EXERCISE INSTRUCTIONS: Give only the lines from the one containing "The image size is (1000, 945)." through the end of the material below, exactly as written.

EXERCISE DATA:
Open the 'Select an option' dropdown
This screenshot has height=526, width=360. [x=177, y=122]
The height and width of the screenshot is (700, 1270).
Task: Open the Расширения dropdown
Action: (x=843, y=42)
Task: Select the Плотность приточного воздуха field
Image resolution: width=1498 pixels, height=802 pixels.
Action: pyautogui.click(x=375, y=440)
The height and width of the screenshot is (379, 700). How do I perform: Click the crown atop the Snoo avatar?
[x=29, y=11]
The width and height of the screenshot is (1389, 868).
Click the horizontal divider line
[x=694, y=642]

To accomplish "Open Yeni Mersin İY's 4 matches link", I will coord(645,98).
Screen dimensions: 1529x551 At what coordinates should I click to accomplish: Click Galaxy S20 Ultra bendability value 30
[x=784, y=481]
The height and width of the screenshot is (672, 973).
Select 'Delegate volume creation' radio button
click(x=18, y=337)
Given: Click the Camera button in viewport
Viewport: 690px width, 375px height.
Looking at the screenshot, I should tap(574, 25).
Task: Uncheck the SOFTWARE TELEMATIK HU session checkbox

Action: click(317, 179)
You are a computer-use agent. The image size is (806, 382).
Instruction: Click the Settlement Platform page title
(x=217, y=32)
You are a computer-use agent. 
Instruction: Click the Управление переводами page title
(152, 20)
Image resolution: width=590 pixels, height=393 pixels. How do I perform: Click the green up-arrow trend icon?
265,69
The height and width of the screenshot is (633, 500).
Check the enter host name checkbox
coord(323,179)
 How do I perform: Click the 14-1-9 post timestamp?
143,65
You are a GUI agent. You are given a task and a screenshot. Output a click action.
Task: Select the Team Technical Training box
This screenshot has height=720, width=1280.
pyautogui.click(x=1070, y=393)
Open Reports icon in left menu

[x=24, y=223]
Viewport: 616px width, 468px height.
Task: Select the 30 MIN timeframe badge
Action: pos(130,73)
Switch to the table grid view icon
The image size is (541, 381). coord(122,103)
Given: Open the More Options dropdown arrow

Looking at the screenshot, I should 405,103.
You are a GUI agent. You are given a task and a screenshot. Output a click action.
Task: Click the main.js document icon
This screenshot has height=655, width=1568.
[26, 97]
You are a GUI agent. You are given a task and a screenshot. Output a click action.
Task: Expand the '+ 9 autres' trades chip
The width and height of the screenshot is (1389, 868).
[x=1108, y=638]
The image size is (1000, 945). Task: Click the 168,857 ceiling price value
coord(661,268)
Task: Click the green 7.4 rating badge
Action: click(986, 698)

THE ANSWER:
The image size is (1000, 945). Task: Click the 168,857 ceiling price value
coord(661,268)
Task: Click the green 7.4 rating badge
Action: click(986, 698)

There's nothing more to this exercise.